- EXTRAIT DU DOCUMENT
..........
Rechercher dans ce blog

25 octobre 2011

Les 10 raisons pour lesquelles nous savons que l’Iran veut la Bombe


Le 4 septembre dernier Téhéran a annoncé que la centrale de Bushehr était connectée au réseau. Bushehr est la façade pacifique du programme nucléaire iranien. En même temps, d’après les constatations du dernier rapport de l’AIEA, l’Iran continue ses progrès vers l’obtention de l’arme nucléaire. On peut souligner que dans ce rapport l’Agence a exprimé son « inquiétude croissante » au sujet de l’existence possible en Iran « d’activités nucléaires militaires secrètes passées ou présentes y compris celles en rapport avec le développement d’une charge nucléaire pour missile. » [1]

Comment savons-nous que l’Iran veut la bombe? Il n’y a pas une seule preuve irréfutable (et comment pourrait-il y en avoir, sauf essai nucléaire?), mais plutôt une multitude de pistes qui conduisent à cette constatation. La plupart proviennent des travaux de l’AIEA. Prises dans leur ensemble, elles mènent à la conclusion évidente que l’Iran veut au minimum une option nucléaire, et probablement la bombe atomique.

1.    L’Iran a cherché à cacher ses activités et installations à l’AEIA
En 2003, l’ampleur des efforts iraniens a éclaté au grand jour. L’Iran avait caché la construction d’une usine d’enrichissement à Natanz et d’un réacteur de recherche à Arak, la fabrication de centrifugeuses, l’existence d’un programme d’enrichissement au laser, ainsi qu’un certain nombre d’expériences sensibles. [2] L’Iran a ensuite empêché l’AIEA de réaliser une inspection complète des sites de Lavisan-Shian et de Parchin, suspectés d’abriter des activités nucléaires. Plus tard, l’Etat iranien a omis de déclarer à l’avance la construction de l’usine d’enrichissement de Fordoo.

2.   Les activités les plus sensibles d’Iran sont contrôlées par le Ministère de la Défense
Alors que le programme de l’Iran est officiellement sous le contrôle de l’Agence Iranienne pour l’Energie Atomique, l’AIEA a constaté que de nombreuses activités secrètes liées au nucléaire étaient en fait conduites sous l’égide du Ministère de la Défense. [3]

3. Le programme d’enrichissement de l’Iran n’a pas de logique économique
Les réserves de gaz de l’Iran permettraient au pays de subvenir à ses besoins en électricité pendant plusieurs décennies. L’investissement de Téhéran dans un programme d’enrichissement coûteux, prétendument destiné à fabriquer du combustible pour les centrales nucléaires, n’a pas de justification économique.
Le site de Natanz a une capacité limitée. Une fois terminé, il ne pourrait alimenter qu’un seul réacteur pendant un an. Aucun pays n’a jamais exploité des installations d’enrichissement pour une seule centrale: il est bien moins cher, dans ce cas, d’acheter le combustible sur le marché.
..........
- EXTRAIT DES DONNÉES
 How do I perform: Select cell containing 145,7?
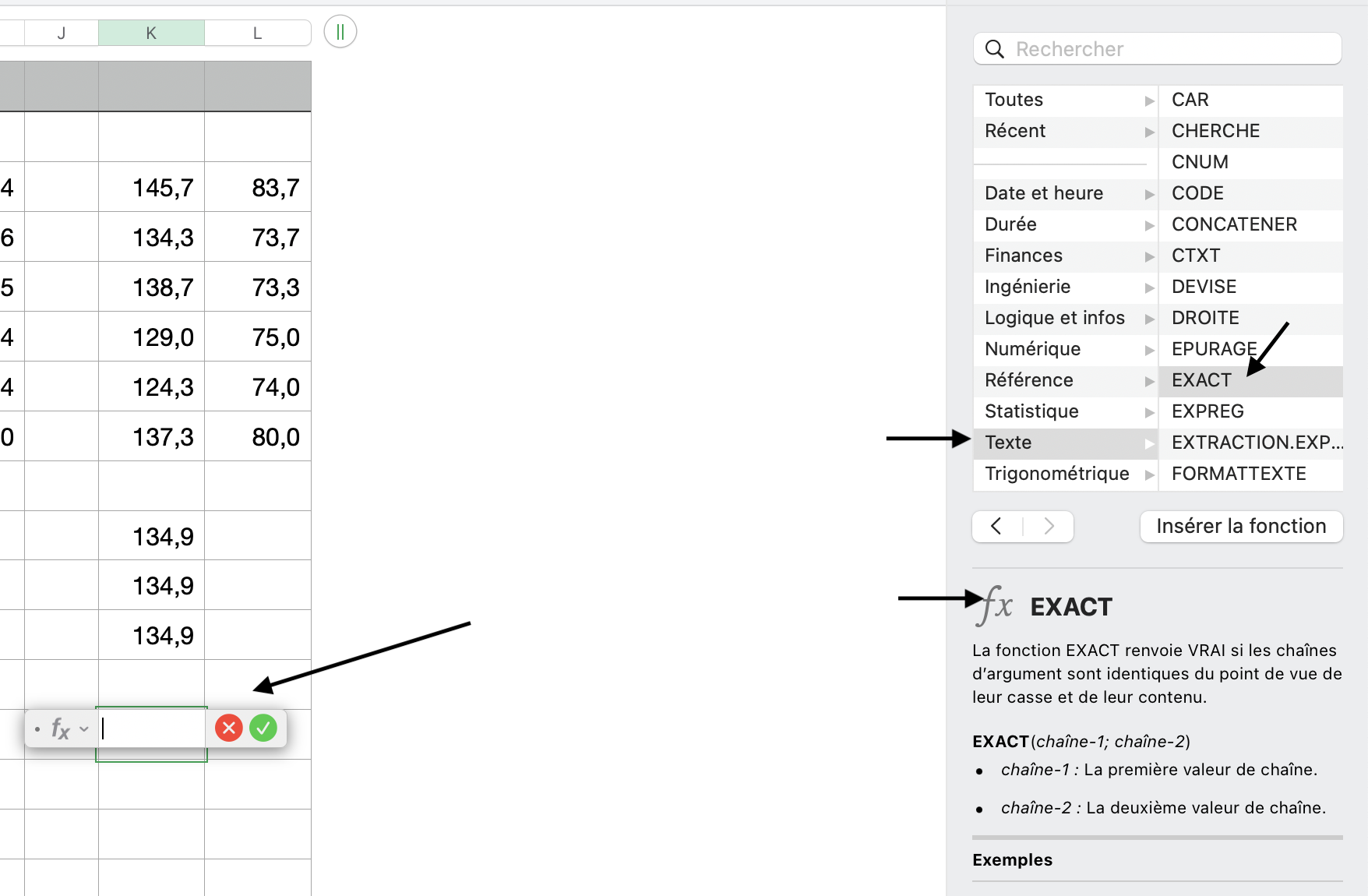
..........
- QUESTIONS SUR LE DOCUMENT
A. D'après le document, combien de réacteurs le site de Natanz pourrait-il alimenter une fois terminé, et pendant combien de temps ?
B. Recopiez sans aucune modification le passage du document qui va de « Comment savons-nous que » jusqu'à « la bombe atomique. » inclus.
Les données ne jouent aucun rôle dans cet exercice.

- RÉPONSES ATTENDUES
A. Un seul réacteur, pendant un an.

B.
Comment savons-nous que l’Iran veut la bombe? Il n’y a pas une seule preuve irréfutable (et comment pourrait-il y en avoir, sauf essai nucléaire?), mais plutôt une multitude de pistes qui conduisent à cette constatation. La plupart proviennent des travaux de l’AIEA. Prises dans leur ensemble, elles mènent à la conclusion évidente que l’Iran veut au minimum une option nucléaire, et probablement la bombe atomique.